◆ **OBJECTIVE 1**: Which challenges in the domestic market does the article on home batteries and hot water tanks name? List every one.
◆ **OBJECTIVE 2**:
Do these statements agree with the article on home batteries and hot water tanks? Answer yes or no for each, quoting the words that settle it.
(a) The P.e.t.e project will install 50 batteries by the end of 2017.
(b) Efforts to scale demand-side response have so far focused on the domestic market.
(c) Mixergy is behind the lithium-ion batteries.
◆ **OBJECTIVE 3**: Return the passage of the article on home batteries and hot water tanks that runs from "As well as providing" up to and including "hot water tanks.", copied word for word.

◆ **SOURCE TEXT**:
-- start --

The companies are installing 500 ‘smart’ hot water tanks alongside 100 lithium-ion batteries in homes across Cornwall and London. They will aggregate their flexibility and sell it into DSR programmes such as frequency response and demand turn up.

Batteries are prime assets for frequency response, as they can quickly react to frequency deviations in either direction, helping to maintain National Grid system stability.

Hot water tanks are equally suitable assets for schemes such as demand turn up, which helps the System Operator cope when there is too much power on the system, and too little demand.

The P.e.t.e project (which stands for power, energy, technology, efficiency) will install 50 batteries by the end of 2017. Over the next two years, water tanks and batteries totalling around 1MW of flexible capacity will be installed. 

As well as providing services to National Grid, some of the aggregated capacity will be used to help balance local networks, as distribution network operators push towards system operator models. The project will also investigate energy trading and peak shaving revenue streams and business models.

Other organisations involved in the trial include the Eden Project and the University of Oxford, alongside one of the University’s spin-out companies, Mixergy, which is behind the intelligent hot water tanks.

Unlocking domestic market

Efforts to scale demand-side response have so far focused on the business market.

While there are challenges to solve in the domestic market – particularly around metering, frequency measurement, testing and contractual arrangements – Upside Energy founder and chief scientist, Graham Oakes, believes household DSR is on the cusp of viability, and could potentially take off more quickly than the small business market.

-- end --

◆ **DATA LISTING**:
-- start --

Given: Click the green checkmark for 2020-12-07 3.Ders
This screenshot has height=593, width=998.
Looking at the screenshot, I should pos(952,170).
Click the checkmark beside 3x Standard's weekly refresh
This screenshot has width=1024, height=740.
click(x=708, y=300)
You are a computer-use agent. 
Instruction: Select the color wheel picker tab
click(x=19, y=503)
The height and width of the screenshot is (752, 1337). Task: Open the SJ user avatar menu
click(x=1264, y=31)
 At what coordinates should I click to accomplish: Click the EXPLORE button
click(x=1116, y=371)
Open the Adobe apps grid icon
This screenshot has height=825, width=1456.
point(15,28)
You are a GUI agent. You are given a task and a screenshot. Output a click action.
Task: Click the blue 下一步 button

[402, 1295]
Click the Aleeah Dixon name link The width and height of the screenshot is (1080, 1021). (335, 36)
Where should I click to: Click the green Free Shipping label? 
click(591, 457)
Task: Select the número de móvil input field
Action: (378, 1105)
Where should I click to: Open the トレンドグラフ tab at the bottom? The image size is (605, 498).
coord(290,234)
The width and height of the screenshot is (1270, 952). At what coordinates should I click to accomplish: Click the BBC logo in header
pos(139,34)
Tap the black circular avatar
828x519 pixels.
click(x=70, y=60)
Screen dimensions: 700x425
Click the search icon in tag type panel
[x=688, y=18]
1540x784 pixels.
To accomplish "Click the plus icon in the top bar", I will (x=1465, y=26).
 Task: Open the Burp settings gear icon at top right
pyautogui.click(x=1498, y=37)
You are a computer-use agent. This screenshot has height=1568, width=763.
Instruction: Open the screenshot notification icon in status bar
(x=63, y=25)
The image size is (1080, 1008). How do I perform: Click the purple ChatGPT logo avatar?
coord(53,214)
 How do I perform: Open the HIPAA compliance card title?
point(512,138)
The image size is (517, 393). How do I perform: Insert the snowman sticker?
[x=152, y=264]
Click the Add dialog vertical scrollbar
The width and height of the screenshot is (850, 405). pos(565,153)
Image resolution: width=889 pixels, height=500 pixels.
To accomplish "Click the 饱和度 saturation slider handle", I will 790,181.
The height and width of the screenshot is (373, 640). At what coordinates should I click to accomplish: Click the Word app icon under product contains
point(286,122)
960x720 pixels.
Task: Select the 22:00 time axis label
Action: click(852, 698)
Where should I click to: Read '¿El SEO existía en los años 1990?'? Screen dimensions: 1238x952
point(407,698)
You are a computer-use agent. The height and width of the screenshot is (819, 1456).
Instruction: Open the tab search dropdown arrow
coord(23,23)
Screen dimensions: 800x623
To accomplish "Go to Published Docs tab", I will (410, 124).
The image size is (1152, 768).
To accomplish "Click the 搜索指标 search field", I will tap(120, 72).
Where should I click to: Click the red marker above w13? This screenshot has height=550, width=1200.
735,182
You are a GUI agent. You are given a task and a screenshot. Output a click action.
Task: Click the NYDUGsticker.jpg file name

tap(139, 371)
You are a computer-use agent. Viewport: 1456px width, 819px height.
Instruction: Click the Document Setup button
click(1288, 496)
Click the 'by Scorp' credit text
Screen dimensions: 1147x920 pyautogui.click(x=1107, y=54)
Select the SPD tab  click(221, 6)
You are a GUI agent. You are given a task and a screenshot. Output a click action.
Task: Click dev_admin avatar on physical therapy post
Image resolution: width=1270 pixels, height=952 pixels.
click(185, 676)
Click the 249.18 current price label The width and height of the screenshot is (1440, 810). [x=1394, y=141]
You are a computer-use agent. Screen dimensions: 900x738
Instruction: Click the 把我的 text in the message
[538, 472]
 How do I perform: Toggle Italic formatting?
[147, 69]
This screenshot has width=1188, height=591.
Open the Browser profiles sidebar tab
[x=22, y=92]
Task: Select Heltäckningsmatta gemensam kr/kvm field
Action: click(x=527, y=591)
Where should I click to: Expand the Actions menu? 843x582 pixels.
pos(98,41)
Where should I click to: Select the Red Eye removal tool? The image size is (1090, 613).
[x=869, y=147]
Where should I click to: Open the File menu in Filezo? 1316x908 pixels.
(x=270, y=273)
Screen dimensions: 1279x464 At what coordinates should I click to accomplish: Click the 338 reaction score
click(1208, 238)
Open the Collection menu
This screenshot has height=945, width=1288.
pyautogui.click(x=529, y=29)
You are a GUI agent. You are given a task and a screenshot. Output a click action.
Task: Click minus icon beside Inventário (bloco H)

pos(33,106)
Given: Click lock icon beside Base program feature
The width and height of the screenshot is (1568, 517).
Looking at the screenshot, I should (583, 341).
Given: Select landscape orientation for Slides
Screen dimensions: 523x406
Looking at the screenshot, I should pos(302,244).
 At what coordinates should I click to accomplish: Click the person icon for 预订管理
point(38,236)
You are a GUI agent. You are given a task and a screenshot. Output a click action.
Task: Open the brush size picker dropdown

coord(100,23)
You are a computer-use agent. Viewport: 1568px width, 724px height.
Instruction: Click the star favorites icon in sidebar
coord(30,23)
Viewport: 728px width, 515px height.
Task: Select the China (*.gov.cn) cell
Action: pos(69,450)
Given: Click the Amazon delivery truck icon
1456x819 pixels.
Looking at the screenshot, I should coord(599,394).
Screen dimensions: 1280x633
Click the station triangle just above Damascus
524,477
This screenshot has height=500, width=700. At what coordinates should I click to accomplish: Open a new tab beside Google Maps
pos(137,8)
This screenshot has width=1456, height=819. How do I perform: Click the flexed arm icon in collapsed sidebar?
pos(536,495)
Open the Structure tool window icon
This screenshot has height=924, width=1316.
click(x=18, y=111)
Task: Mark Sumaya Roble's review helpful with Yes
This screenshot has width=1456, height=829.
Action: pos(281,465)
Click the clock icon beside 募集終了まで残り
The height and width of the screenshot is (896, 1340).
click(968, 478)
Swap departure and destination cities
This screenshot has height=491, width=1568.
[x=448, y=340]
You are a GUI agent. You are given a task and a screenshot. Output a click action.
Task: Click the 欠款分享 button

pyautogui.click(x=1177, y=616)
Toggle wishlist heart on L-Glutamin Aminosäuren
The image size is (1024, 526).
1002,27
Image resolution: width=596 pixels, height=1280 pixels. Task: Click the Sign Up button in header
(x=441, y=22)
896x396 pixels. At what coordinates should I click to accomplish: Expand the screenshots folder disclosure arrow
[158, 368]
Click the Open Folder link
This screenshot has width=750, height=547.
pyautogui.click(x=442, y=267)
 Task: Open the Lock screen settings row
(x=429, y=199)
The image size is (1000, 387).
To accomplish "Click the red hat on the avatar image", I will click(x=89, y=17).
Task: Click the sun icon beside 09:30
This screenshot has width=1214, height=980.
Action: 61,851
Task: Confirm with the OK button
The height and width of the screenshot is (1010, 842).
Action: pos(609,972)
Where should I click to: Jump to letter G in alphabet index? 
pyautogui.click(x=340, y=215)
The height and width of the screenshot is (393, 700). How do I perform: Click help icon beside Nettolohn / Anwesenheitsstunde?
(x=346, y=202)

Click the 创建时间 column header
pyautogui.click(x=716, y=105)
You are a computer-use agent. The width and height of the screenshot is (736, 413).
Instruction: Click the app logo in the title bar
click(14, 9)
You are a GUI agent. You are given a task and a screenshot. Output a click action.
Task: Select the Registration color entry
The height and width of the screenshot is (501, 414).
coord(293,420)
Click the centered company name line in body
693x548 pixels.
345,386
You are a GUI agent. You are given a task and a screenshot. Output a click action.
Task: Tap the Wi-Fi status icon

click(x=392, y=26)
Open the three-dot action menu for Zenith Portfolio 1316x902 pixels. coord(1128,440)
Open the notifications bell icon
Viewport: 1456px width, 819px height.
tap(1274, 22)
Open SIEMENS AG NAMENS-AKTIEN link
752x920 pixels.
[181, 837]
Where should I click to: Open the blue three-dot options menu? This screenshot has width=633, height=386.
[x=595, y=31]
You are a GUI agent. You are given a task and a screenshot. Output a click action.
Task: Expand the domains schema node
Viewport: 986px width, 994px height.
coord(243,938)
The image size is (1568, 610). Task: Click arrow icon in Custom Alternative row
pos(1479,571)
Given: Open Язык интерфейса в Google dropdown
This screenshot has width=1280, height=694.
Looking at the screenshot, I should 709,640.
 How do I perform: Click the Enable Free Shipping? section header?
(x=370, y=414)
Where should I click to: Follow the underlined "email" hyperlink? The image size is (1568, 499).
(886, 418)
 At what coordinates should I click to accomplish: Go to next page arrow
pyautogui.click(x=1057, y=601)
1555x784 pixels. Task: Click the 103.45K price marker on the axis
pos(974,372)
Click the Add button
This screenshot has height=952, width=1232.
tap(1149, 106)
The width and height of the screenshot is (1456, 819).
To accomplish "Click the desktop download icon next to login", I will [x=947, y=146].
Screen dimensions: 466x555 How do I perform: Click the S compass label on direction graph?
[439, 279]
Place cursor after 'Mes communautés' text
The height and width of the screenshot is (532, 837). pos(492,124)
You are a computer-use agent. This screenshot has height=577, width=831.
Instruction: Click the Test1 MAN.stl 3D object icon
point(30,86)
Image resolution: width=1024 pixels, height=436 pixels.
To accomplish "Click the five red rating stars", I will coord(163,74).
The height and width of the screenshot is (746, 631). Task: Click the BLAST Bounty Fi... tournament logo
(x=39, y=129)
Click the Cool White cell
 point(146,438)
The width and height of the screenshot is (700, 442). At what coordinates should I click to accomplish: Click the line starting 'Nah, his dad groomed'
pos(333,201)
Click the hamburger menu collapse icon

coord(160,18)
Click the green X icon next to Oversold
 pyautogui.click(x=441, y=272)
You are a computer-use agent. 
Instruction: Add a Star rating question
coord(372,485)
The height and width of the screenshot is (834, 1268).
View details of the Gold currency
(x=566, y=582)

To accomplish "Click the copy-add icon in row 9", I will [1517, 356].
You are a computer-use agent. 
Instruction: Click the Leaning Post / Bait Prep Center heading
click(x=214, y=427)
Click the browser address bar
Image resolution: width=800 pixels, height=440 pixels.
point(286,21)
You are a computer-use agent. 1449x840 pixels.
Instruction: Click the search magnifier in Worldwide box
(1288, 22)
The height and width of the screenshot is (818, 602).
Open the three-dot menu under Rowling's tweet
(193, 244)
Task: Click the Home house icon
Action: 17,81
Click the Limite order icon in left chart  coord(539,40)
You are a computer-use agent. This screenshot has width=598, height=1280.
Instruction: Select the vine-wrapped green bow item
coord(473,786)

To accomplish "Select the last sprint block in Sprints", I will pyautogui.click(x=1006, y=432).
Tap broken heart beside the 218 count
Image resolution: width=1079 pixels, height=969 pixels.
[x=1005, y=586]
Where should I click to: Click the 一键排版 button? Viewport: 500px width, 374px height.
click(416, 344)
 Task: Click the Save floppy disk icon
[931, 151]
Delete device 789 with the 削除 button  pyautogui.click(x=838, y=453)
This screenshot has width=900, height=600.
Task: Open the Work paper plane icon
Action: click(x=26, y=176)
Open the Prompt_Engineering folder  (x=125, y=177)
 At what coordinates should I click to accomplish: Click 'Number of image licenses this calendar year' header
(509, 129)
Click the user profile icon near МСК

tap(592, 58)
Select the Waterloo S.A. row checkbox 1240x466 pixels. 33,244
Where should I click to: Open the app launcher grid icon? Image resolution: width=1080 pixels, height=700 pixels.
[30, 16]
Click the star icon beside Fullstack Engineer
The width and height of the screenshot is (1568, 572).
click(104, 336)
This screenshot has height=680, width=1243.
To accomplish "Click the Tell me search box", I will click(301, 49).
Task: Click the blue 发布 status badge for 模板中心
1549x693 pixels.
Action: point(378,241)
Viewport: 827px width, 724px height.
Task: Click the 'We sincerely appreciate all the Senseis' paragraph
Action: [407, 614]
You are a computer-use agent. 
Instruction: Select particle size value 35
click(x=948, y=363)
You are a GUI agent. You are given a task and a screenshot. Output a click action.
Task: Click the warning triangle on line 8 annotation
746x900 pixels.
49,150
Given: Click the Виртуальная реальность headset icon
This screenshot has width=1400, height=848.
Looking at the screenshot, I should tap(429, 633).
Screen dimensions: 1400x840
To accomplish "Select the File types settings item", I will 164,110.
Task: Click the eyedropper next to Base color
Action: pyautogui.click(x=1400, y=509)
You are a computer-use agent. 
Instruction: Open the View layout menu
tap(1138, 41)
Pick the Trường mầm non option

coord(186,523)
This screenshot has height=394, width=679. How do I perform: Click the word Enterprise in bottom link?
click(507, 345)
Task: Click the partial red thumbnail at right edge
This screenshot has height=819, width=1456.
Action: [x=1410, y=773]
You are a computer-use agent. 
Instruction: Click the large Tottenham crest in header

-- end --

◆ **FINISHED ANSWER 1**:
- metering
- frequency measurement
- testing
- contractual arrangements

◆ **FINISHED ANSWER 2**:
(a) Yes: "The P.e.t.e project (which stands for power, energy, technology, efficiency) will install 50 batteries by the end of 2017."
(b) No: "Efforts to scale demand-side response have so far focused on the business market."
(c) No: "Mixergy, which is behind the intelligent hot water tanks."

◆ **FINISHED ANSWER 3**:
As well as providing services to National Grid, some of the aggregated capacity will be used to help balance local networks, as distribution network operators push towards system operator models. The project will also investigate energy trading and peak shaving revenue streams and business models.

Other organisations involved in the trial include the Eden Project and the University of Oxford, alongside one of the University’s spin-out companies, Mixergy, which is behind the intelligent hot water tanks.